Tiga Pilar Budaya Filosofi Kehidupan

Anggota MPR RI, Neng Eem Marhamah Zulfa Hiz, saat kegiatan sosialisasi empat pilar kebangsaan yakni Pancasila, UUD 1945, NKRI, dan Binneka Tunggal Ika di Taman Kreatif Joglo. Foto Fadilah Munajat/ Radar Cianjur

RADARCIANJUR.com – Makna filosofi kehidupan masyarakat Indonesia saat ini terpancar pada ngaos, mamaos, dan maenpo yang menjadi tiga pilar budaya khas Cianjur

Anggota MPR RI, Neng Eem Marhamah Zulfa Hiz, mengatakan, makna dari tiga pilar budaya bisa diimplementasikan dalam kehidupan sehari-hari.

“Ngaos, mamaos, dan maenpo itu secara filosofi merupakan sesuatu yang sangat bagus diimplementasikan dalam kehidupan sehari-hari,” katanya di sela kegiatan sosialisasi empat pilar kebangsaan yakni Pancasila, UUD 1945, NKRI, dan Binneka Tunggal Ika di Taman Kreatif Joglo, Sabtu (14/9).
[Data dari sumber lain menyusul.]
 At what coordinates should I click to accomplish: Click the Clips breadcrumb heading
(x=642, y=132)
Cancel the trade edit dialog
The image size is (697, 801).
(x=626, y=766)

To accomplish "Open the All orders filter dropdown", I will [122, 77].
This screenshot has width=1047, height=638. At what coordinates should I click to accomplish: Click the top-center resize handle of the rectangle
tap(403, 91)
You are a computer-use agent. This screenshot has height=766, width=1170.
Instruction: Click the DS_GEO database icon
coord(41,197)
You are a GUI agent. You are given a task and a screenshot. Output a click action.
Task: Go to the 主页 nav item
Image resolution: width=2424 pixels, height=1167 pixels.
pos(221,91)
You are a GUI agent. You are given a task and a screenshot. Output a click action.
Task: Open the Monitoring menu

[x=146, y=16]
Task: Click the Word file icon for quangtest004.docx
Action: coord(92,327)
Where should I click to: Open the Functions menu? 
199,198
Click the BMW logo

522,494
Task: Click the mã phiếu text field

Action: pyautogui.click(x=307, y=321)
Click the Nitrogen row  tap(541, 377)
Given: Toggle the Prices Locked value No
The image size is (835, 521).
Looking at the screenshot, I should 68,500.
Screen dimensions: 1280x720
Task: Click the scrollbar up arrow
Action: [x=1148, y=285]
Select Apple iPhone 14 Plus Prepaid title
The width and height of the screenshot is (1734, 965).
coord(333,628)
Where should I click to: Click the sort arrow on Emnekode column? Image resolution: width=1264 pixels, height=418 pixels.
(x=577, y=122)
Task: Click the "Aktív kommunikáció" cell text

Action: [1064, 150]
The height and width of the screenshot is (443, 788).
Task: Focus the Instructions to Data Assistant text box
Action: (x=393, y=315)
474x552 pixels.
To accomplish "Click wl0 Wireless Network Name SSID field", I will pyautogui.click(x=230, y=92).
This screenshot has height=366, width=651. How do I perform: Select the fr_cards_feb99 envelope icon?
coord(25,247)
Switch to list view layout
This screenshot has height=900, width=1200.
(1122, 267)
Neng Eem, panggilan akrabnya, ngaos mengandung hakikat mengaji. Namun secara harfiah bukan hanya mengaji Alquran saja, tapi juga mengaji diri sendiri, mengaji terhadap situasi dan kondisi sekarang, serta mengaji terhadap berbagai informasi di tengah-tengah maraknya berita bohong alias hoaks.

“Ngaos bisa menjadi media refleksi bagi kita semuanya,” tuturnya.

Sedangkan mamaos, bisa dimaknai sebagai ‘menyanyi’ atau menembang Sunda. Bisa juga dimaknai sebagai kehidupan yang bahagia dan sejahtera.

“Subtansi dari mamaos itu mengandung pepatah, ajakan, ataupun imbauan agar hidup ini lebih baik,” jelasnya.

Sedangkan maenpo mengandung makna kekuatan. Dimana hal tersebut dibutuhkan dalam kompetisi kehidupan yang penuh dengan pertarungan, tetapi tetap memegang teguh etika dan sportivitas.

“Yang menang merangkul yang kalah hingga hidup bersama-sama,” ujarnya.

Eem menegaskan, tiga pilar budaya itu bukan hanya untuk diimplementasikan masyarakat saja, tapi juga harus dilakukan para pemimpin bangsa. Karena itu, tiga pilar budaya yang merupakan kearifan lokal di Kabupaten Cianjur itu harus tetap dijaga dan dilestarikan.

“Banyak pesan-pesan moral pada tiga pilar budaya khas Cianjur ini,” tegasnya.

Ketua DPC PKB Kabupaten Cianjur, Lepi Ali Firmansyah, mengatakan ngaos, mamaos, dan maenpo selain menjadi pilar kehidupan bagi masyarakat Cianjur, juga mengandung nilai religiusitas dan pembentukan watak masyarakat Cianjur.

“Tiga pilar budaya khas Cianjur ini sudah sangat melekat dalam kehidupan setiap individu masyarakat Cianjur. Tiga pilar budaya ini, khususnya ngaos, bersinergia dengan program yang diinisasi PKB yakni Gerakan Nusantara Mengaji,” katanya.